In early 1973, industrialized countries decided to float their currencies and intervene in
financial markets. But managed floating did not perform any better, either that advanced
countries had to interfere on a few occasions in order to avoid calamity.
The 1990s saw the triumph of the Washington Consensus. Its programme points were
advocated and disseminated by the major international financial institutions such as IMF.
Several countries, such as Mexico, Brazil or the East Asian tigers, deregulated their
financial sectors and fully liberalized capital transactions. However, reforms were not
supplemented by strengthened monitoring and these currencies were pegged to the US
dollar, which appreciated substantially during the 1990s and caused a financial crisis that
first hit Mexico in 1994and reached East Asia in 1997-8.
EUROPEAN MONETARY
INTEGRATION
In the post-World War II era, the United States
advocated an economically and militarily strong
Germany and Western Europe. It activated its post-
war reconstruction programme, the Marshall Plan, in
1948, which was administered by the Organization
for European Economic Cooperation. European
Economic Community (EEC) was established and
was the first major step towards an ever-closer union.

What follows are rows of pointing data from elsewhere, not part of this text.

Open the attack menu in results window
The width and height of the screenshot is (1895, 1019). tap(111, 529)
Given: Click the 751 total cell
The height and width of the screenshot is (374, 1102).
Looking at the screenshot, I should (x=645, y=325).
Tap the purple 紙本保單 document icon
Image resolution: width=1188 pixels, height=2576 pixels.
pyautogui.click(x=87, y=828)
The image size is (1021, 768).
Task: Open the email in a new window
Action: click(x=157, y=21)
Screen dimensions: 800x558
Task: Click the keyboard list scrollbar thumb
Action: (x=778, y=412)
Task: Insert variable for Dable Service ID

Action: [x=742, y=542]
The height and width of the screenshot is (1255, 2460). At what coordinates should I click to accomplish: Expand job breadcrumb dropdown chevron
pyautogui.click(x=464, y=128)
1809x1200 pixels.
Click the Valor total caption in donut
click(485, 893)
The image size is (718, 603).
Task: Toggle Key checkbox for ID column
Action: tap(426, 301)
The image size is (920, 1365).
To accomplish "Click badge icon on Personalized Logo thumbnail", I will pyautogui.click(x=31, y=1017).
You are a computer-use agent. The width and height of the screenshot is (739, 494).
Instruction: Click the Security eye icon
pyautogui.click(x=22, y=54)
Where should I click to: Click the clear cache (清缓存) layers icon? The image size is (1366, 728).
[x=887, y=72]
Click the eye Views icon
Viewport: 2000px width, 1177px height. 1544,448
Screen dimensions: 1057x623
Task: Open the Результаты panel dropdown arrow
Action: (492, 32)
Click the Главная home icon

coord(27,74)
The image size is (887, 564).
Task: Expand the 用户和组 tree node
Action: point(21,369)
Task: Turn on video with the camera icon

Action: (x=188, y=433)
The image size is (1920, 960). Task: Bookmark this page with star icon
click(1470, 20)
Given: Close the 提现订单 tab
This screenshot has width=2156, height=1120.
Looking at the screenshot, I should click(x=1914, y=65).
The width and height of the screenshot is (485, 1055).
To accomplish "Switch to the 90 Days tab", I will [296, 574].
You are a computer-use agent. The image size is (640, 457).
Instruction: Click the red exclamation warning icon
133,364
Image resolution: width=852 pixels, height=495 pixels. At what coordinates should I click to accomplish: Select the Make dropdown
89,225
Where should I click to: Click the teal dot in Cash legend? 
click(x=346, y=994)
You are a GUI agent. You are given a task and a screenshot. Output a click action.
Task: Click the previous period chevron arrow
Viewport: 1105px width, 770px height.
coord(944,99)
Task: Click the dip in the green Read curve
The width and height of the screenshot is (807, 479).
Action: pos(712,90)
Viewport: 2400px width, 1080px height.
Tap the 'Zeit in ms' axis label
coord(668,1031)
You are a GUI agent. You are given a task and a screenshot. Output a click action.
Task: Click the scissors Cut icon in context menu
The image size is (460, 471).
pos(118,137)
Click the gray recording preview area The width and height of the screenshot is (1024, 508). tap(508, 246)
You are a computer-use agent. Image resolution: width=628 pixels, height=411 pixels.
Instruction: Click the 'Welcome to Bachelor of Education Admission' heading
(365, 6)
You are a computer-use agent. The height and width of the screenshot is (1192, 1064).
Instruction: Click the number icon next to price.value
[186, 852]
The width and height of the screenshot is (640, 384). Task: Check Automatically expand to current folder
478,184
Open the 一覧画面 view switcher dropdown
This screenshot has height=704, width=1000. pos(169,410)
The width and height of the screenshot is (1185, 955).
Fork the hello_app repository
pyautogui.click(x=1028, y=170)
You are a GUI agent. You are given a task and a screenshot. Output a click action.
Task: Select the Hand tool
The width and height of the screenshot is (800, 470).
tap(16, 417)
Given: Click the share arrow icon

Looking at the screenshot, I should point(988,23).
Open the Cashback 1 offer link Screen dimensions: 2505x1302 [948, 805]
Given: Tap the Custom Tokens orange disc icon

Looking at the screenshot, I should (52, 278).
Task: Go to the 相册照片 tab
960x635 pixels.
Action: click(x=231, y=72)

European six (Germany, France, Italy, Netherlands, Belgium and Luxembourg)
aimed at the creation of a common market, where goods, services, capital and labor
moved freely but not in the field of finance or exchange rate policies. But the collapse
of the Bretton Woods system pressured EEC to set up a regional monetary regime-the
European Monetary System (EMS) in 1979. The EMS was a unique system, since
neither the US dollar, nor gold could play a role in the stabilization process of
exchange rates. Instead, a symmetric adjustable peg arrangement, the European
Exchange Rate Mechanism, was created (Gros and Thygesen, 1998).